◆ Task directions: Please set out every line of the material below as a numbered list, leaving out blank lines and the pictures.

Entries on locating words and elements:
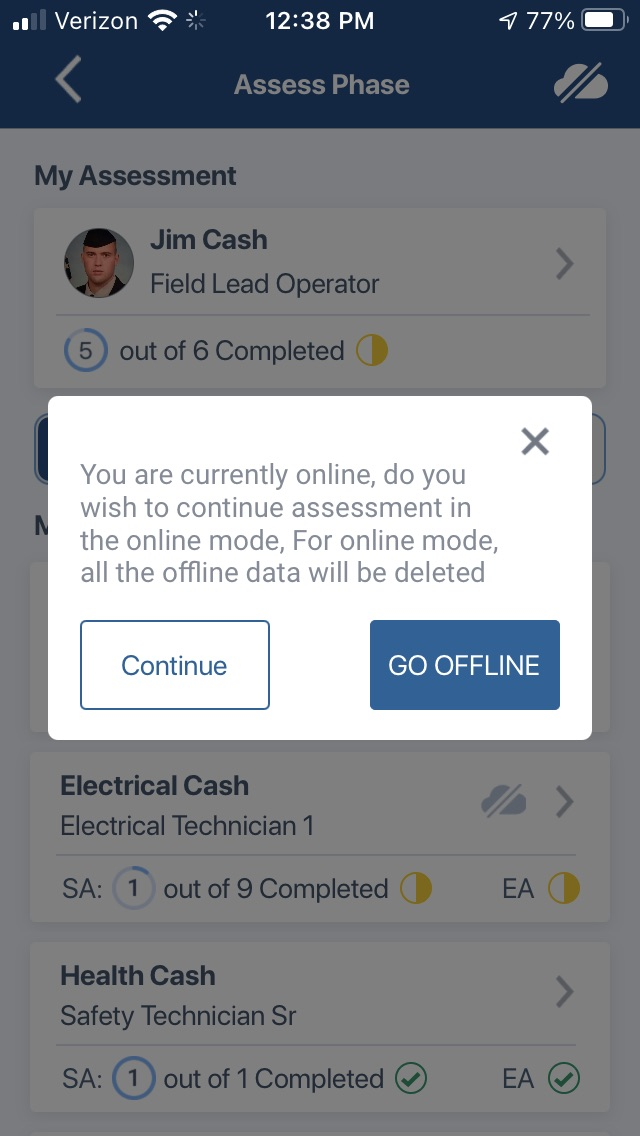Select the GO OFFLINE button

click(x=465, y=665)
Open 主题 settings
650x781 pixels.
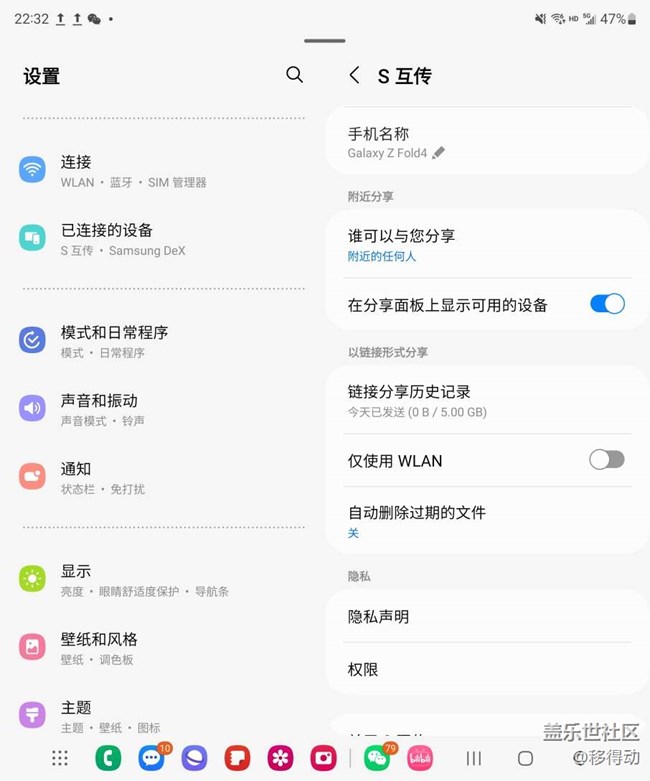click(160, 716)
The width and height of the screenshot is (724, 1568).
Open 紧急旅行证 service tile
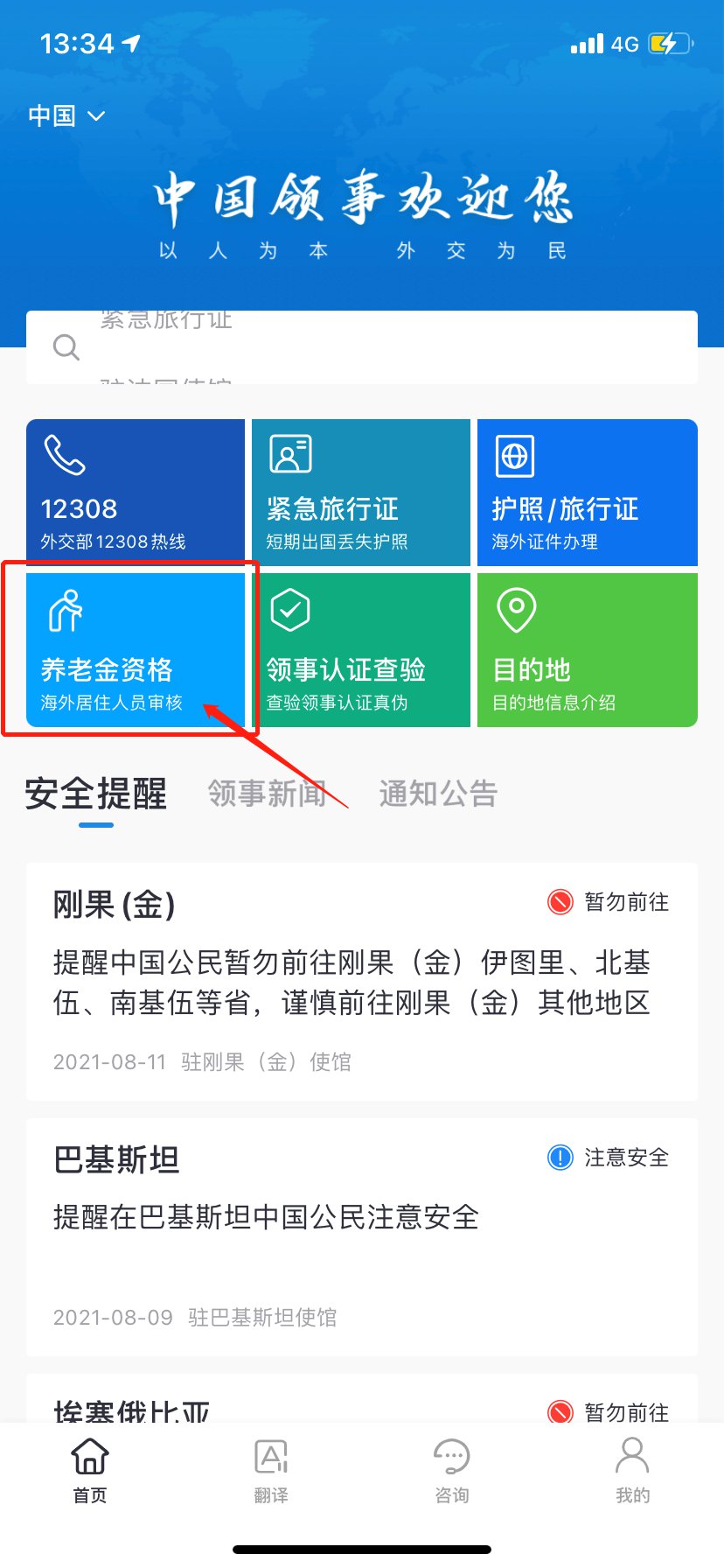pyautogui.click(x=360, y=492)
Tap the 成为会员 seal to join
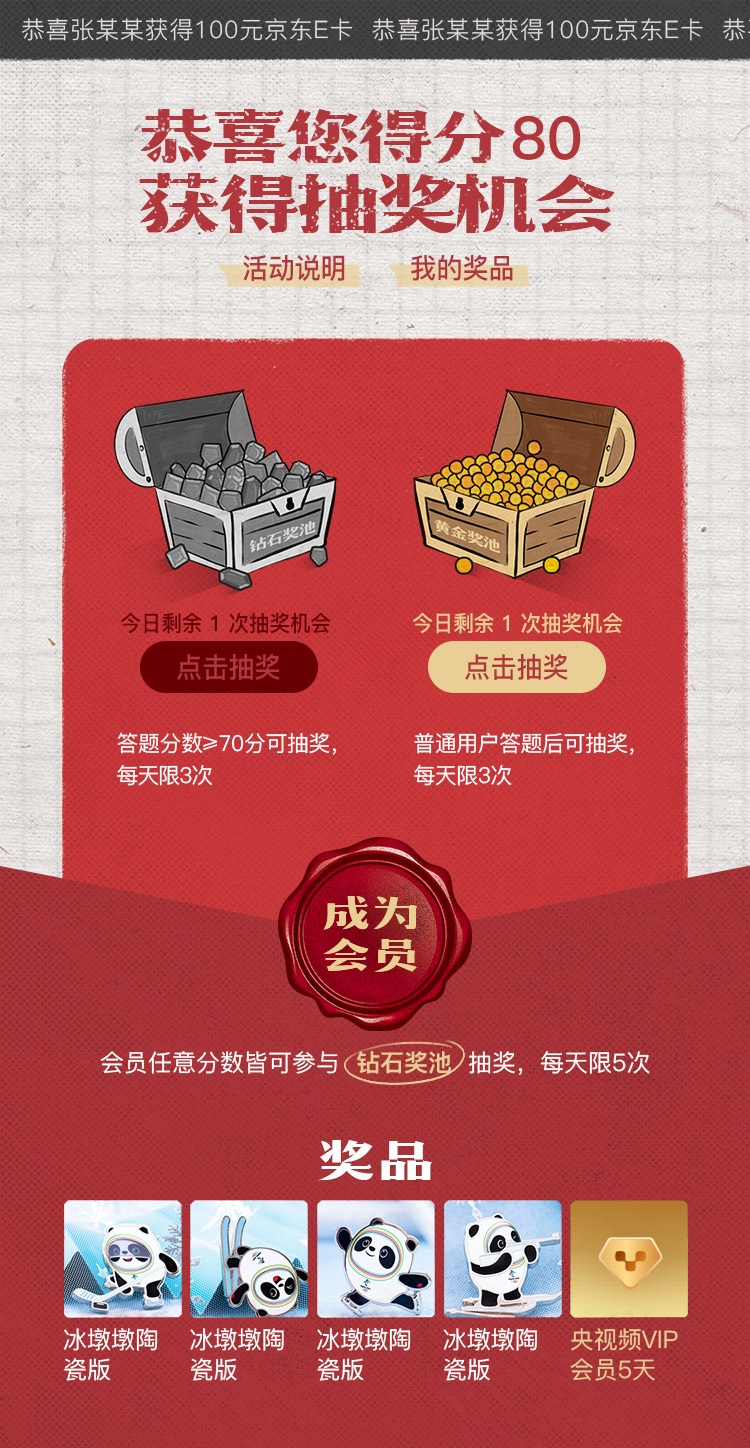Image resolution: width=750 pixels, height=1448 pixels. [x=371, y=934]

◆ Completed exercise:
1. Select the GO OFFLINE button
2. click(x=465, y=665)
3. Open 主题 settings
4. 650x781 pixels.
5. click(160, 716)
6. The width and height of the screenshot is (724, 1568).
7. Open 紧急旅行证 service tile
8. pyautogui.click(x=360, y=492)
9. Tap the 成为会员 seal to join
10. Image resolution: width=750 pixels, height=1448 pixels. [x=371, y=934]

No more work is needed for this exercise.